### INSTRUCTIONS FOR THE TASK
Could you lay out every line of the records below as a Markdown table with two columns, Row and Line, numbering each row and skipping blank lines? Leave the pictures out of your answer.

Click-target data
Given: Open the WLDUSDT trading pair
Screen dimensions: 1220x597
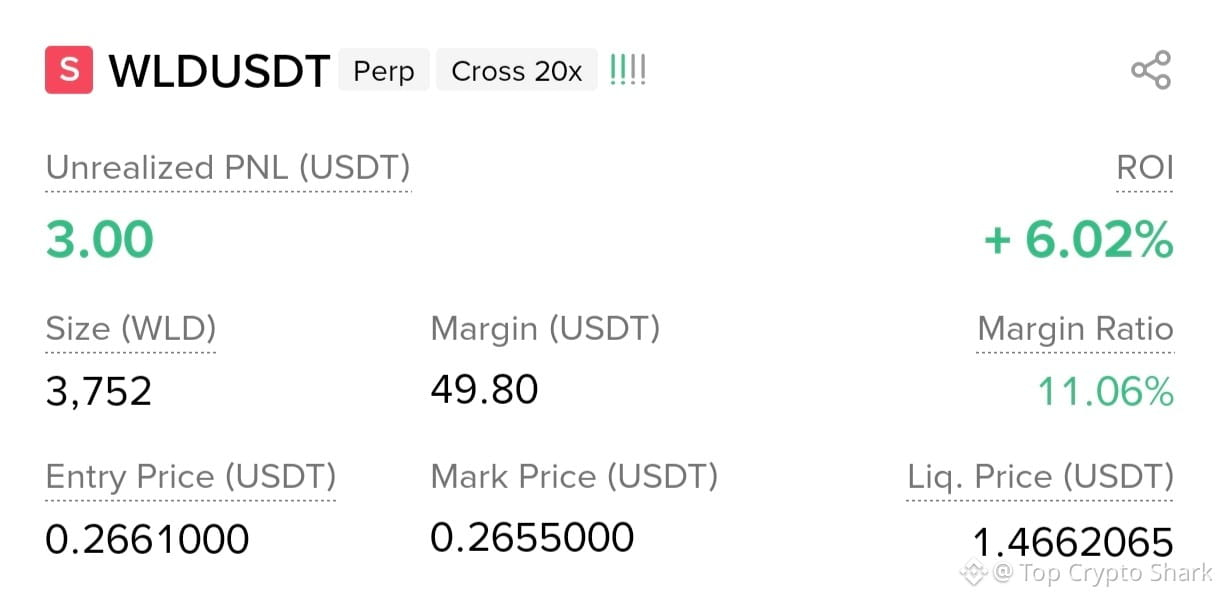Looking at the screenshot, I should (x=219, y=72).
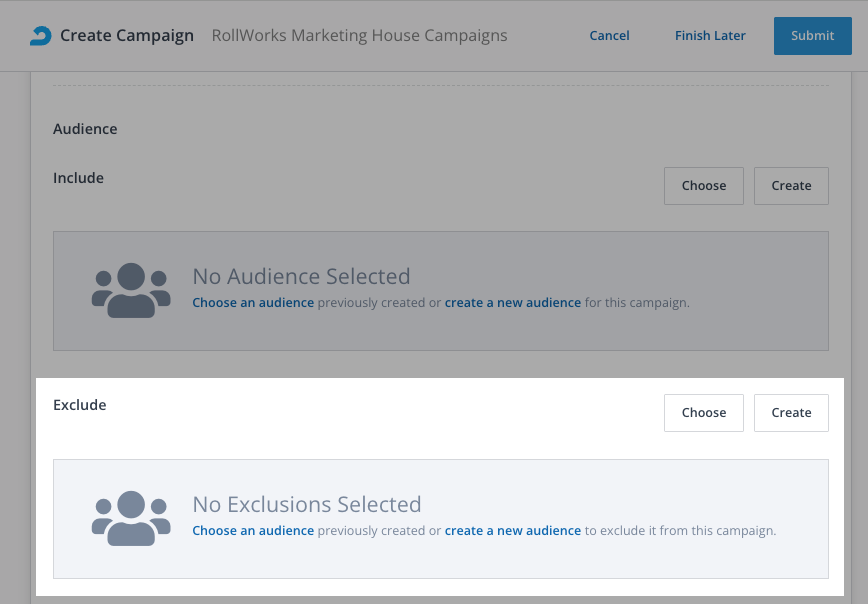
Task: Click the 'Create Campaign' page title
Action: [127, 36]
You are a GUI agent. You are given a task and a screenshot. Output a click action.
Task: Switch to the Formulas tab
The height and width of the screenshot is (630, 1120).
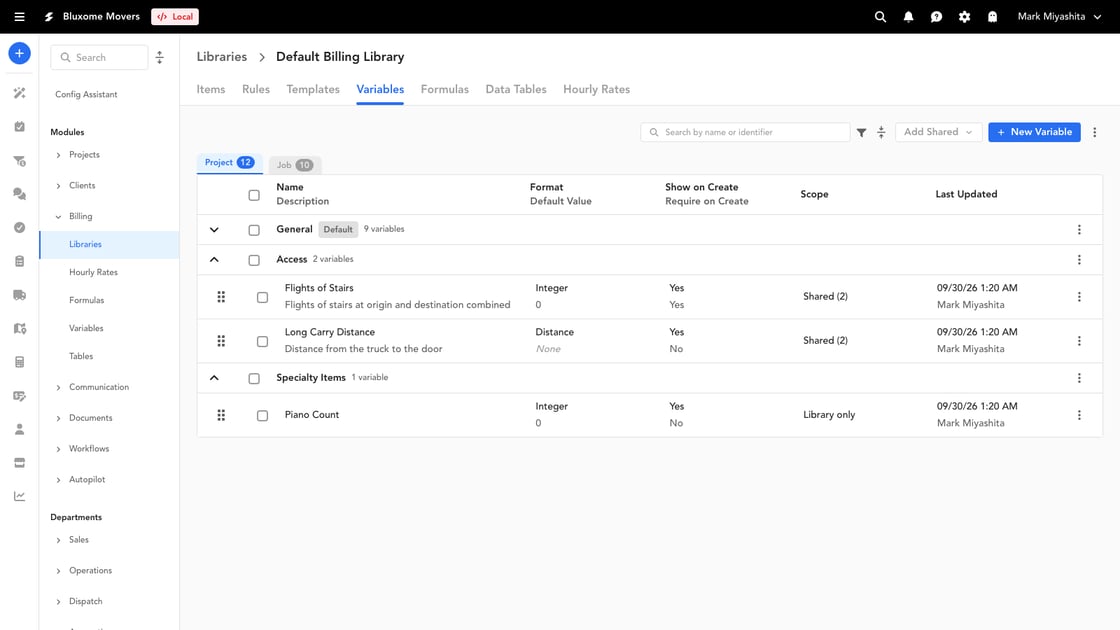(444, 89)
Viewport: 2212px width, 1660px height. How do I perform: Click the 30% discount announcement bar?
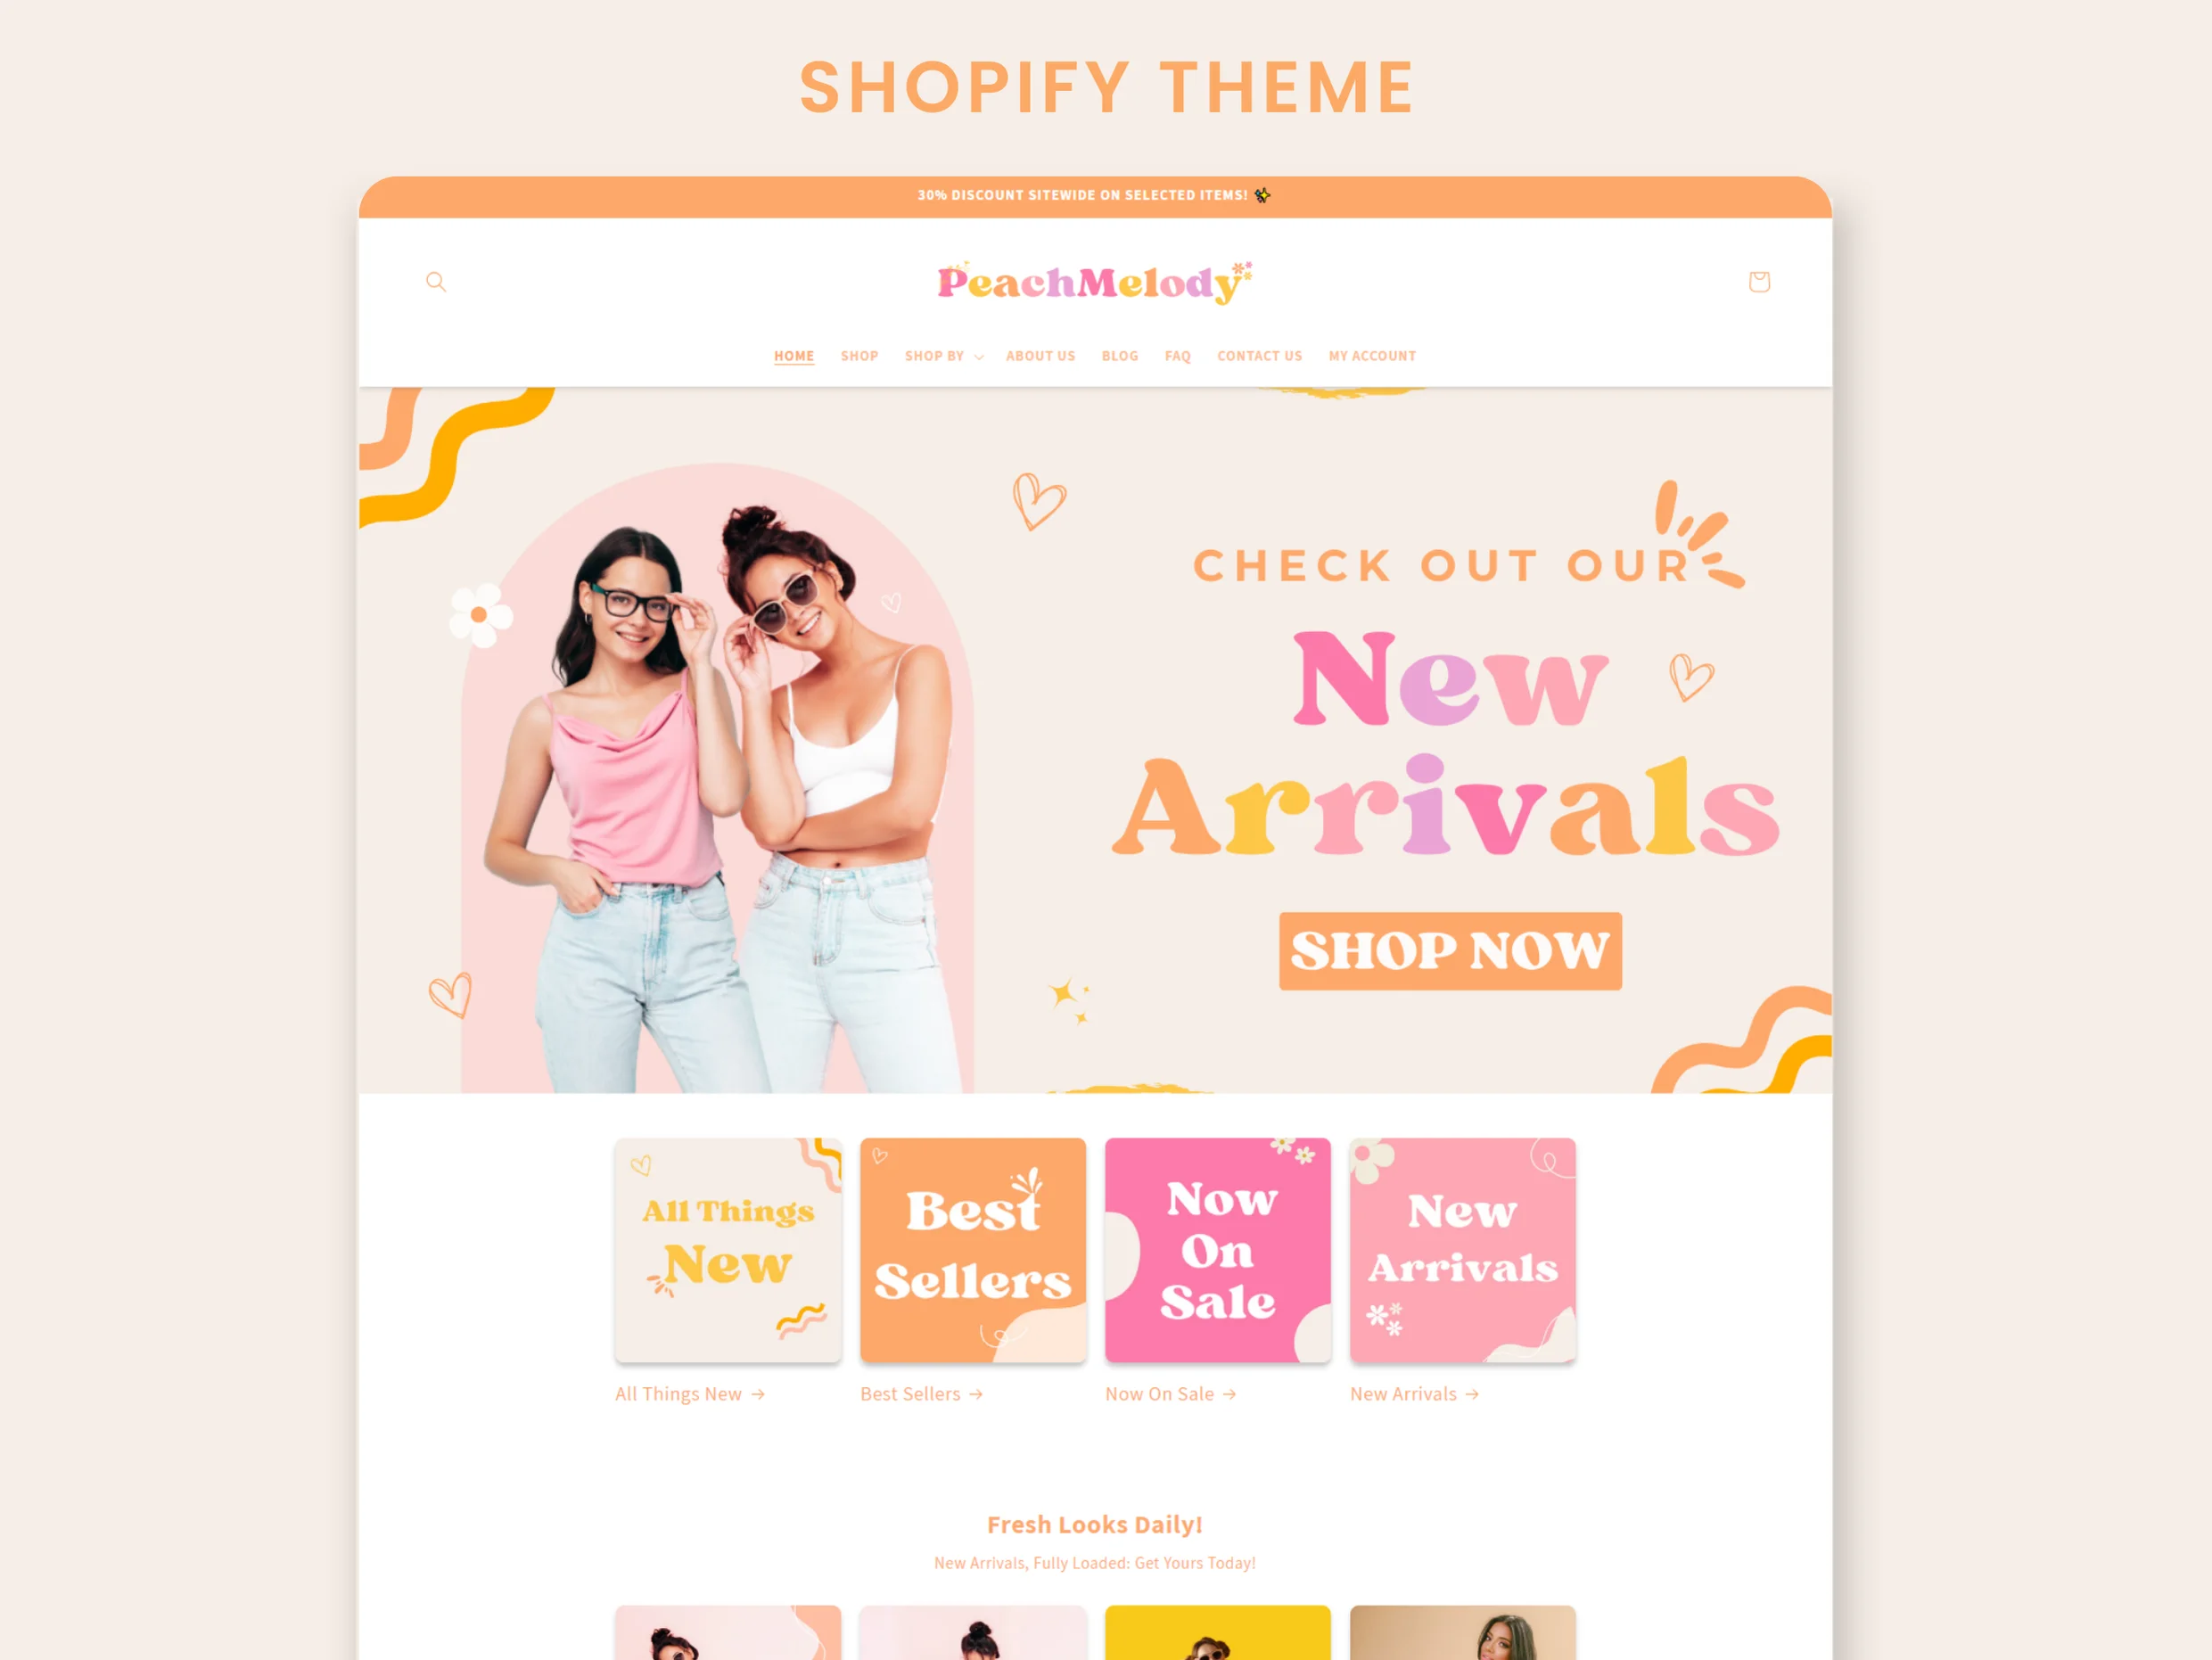click(1095, 196)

### RESPONSE TO THE EXERCISE
| Row | Line |
|---|---|
| 1 | Given: Open the WLDUSDT trading pair |
| 2 | Screen dimensions: 1220x597 |
| 3 | Looking at the screenshot, I should (x=219, y=72). |
| 4 | Task: Click the 'Create Campaign' page title |
| 5 | Action: [127, 36] |
| 6 | You are a GUI agent. You are given a task and a screenshot. Output a click action. |
| 7 | Task: Switch to the Formulas tab |
| 8 | The height and width of the screenshot is (630, 1120). |
| 9 | (444, 89) |
| 10 | Viewport: 2212px width, 1660px height. How do I perform: Click the 30% discount announcement bar? |
| 11 | click(1095, 196) |